J. M. Barrie and the Lost Boys

Sylvia (JMB)

Peter wrote in his Morgue: ‘On the morning of the day Sylvia died, … Nurse Loosemore told us she was not well enough to see us, as she usually did before we went off on our various activities, but that she sent us all her love and would see us in the evening. Jack went off in the car to Minehead with Lloyd [a golfing friend] to play golf, George and I set out on our usual all-day fishing expedition. I question whether any of us, even George, the eldest and much the most intimate with J.M.B., felt more than a vague sense of oppression – certainly no clear forebodings.’ Denis Mackail related how Sylvia, ‘as she lay there in bed, … asked for a hand-mirror. She looked in it, and laid it down. “Don't let the boys see me again,” she said.’14 Sylvia's last moments were recounted by Emma du Maurier in a letter to her daughter May, written on the afternoon of August 27th, 1910:

‘At ¼ to 2 [Nurse Loosemore] called me, and the doctor was holding dear Sylvia's hands and asked me to fan her, but I didn't know the end was so near. She was breathing with great difficulty and I couldn't bear to look at her, then they called in Mr Barrie and I saw what it was and it was all over in about a ¼ of an hour. It was her breathing that was exhausted, not heart failure. The doctor, nurse, Mr Barrie and I were the only ones in the room. … Darling Sylvia looked perfectly lovely – so calm and happy, and those who love her can only be thankful she is at peace.’

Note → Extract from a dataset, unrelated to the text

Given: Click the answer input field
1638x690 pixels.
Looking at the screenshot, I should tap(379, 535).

After spending that morning fishing with George, Peter decided to walk home alone:

‘It was a grey, lowering, drizzly sort of day, and I walked fast, and was pretty blown, I remember, by the time I reached the top of the steep footpath which led from the river-valley up to the house. As I went in at the gate, it struck me that there was something peculiar in the aspect of the house: in every window the blinds had been drawn. Somehow or other the dreadful significance of this sombre convention conveyed itself to my shocked understanding, and with heart in boots and unsteady knees I covered the remaining thirty or forty yards to the front door. There J.M.B. awaited me: a distraught figure, arms hanging limp, hair dishevelled, wild-eyed.

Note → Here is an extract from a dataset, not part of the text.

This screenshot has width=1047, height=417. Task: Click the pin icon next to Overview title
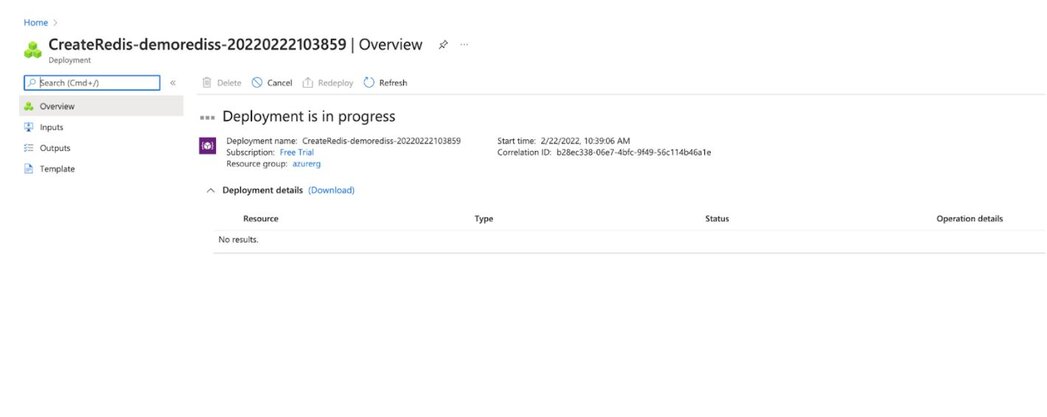(x=443, y=45)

‘In what exact words he told me what I had no need to be told, I forget; but it was brokenly, despairingly, without any pretence of philosophy or resignation or the stiff upper lip. He must have been sunk in depths far below all that, poor Jimmy; I think it was I that propelled him, as much as he me, into the room on the left of the little entrance hall, where we sat and blubbered together. Good cause for blubbering too, for both of us; but I remember, and wish I didn't, sobbing out “Mother! Mother!” at intervals during the sad and painful scene, and realising, even as I did so, that this wasn't altogether natural in me – that, though half involuntary, it was also a half-deliberate playing-up to the situation. I can forgive myself now, after thirty-five years, for this rather shameful bit of nervous reaction: the rest of it, the tears and misery and desolation, were genuine enough. … I am almost sure … that I went in to look my last on Sylvia as she lay dead in the room on the ground floor which had been made into her bedroom. … All I retain … is a dream-like, cloudy sense of going in and standing for a matter of seconds, confused, unhappy, frightened, looking and yet not looking at the pale, lifeless features, and then of escaping to I know not what limbo in some remote corner of the house … Nico, then aged six and three quarters, has a memory of approaching the door of Sylvia's room, meaning to go in as had been his habit after tea each day, and of being shooed away with significant gruffness by one of his kind brothers, probably Michael. … He very well remembers Mary Hodgson trying to explain things to him, and how she laid the responsibility on God, adding hopelessly enough, to soften the blow, that sometimes people who were so spirited away were brought back, and it might be that she would come back at Christmas. And he remembers, thereupon, crying out in misery, half hysterically, “Cruel God! Cruel God!”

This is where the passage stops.